Therapeutic targeting
Due to the major role of the PI3K–AKT–mTOR pathway in cancer, there is considerable interest in developing effective therapeutic inhibitors for use in the clinic. Rapamycin has been approved by the FDA as an immunosuppressant since 1999. In 2015, rapamycin was approved for the treatment of lymphangioleiomyomatosis, a rare disease characterized by progressive overgrowth of smooth muscle cells that primarily affects the lungs, kidneys, and lymphatic system. To date, the rapalogs temsirolimus and everolimus have been approved by the FDA for the treatment of renal cell carcinoma. Unfortunately, clinical development of pan-PI3K, dual PI3K/mTOR, and mTOR kinase inhibitors has been hampered by significant adverse toxicity. On the other hand, isoform-specific PI3K inhibitors have demonstrated improved tolerability and efficacy. The PI3Kδ inhibitor idelalisib, PI3Kα inhibitor alpelisib, and the PI3Kα/δ inhibitor copanlisib have been approved by the FDA for the treatment of leukemia/lymphoma, PIK3CA-mutant hormone receptor–positive breast cancer (in combination with hormone therapy) and relapsed follicular lymphoma, respectively. Lastly, AKT inhibitors have shown mixed responses, including two candidates—ipatasertib and capivasertib—with promising safety profiles and preliminary efficacy that have advanced to phase III clinical trials.

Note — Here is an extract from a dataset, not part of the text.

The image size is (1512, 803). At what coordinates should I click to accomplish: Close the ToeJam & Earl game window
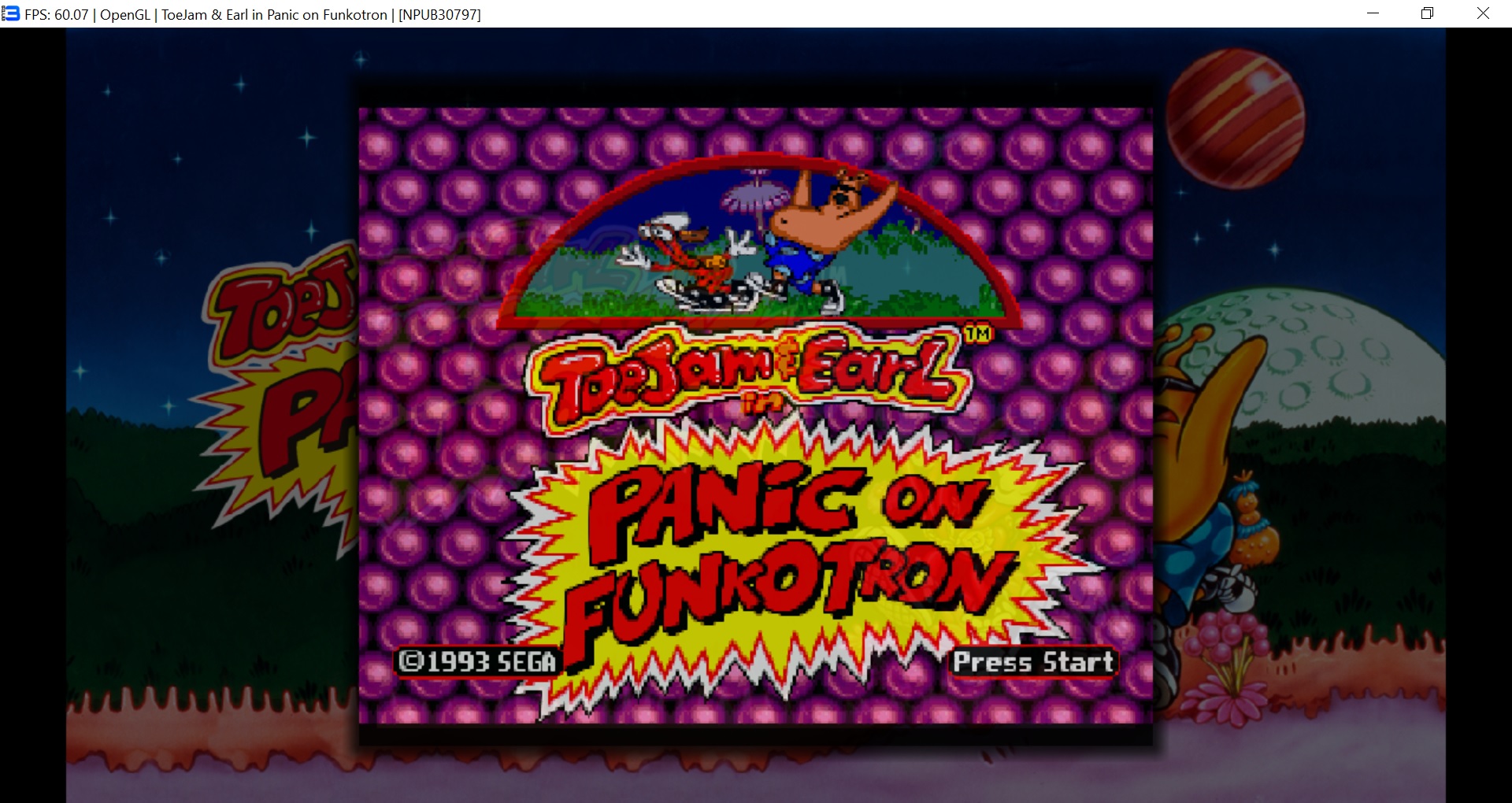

Numerous clinical trials are currently evaluating the combination of selective PI3K–AKT–mTOR pathway inhibitors with various kinds of targeted therapies and/or immunotherapy. In this respect, CDK4/6 inhibitors are particularly interesting. For example, pharmacologic CDK4/6 inhibition has been shown to synergize with HER2 blockade to overcome therapeutic resistance in preclinical models (10). This line of studies led to the phase II clinical trial monarcHER (NCT02675231) and the phase III trial PATINA (NCT02947685) to evaluate the rational combination of HER2 inhibition and a CDK4/6 inhibitor (and hormone therapy if appropriate) in HER2-positive breast cancers. Given the strength of compensatory mechanisms and adaptive rewiring in response to pharmacologic targeting of this pathway, combination therapies hold the most promise for achieving durable results.
Authors’ Disclosures
J.S. Bergholz reports other support from Dale Family Foundation and personal fees from Geode Therapeutics Inc. outside the submitted work; in addition, J.S. Bergholz has a patent for DFCI 2180.001 (DFS-166.25) issued. J.J. Zhao is a founder and board director of Crimson Biotech and Geode Therapeutics. No other disclosures were reported.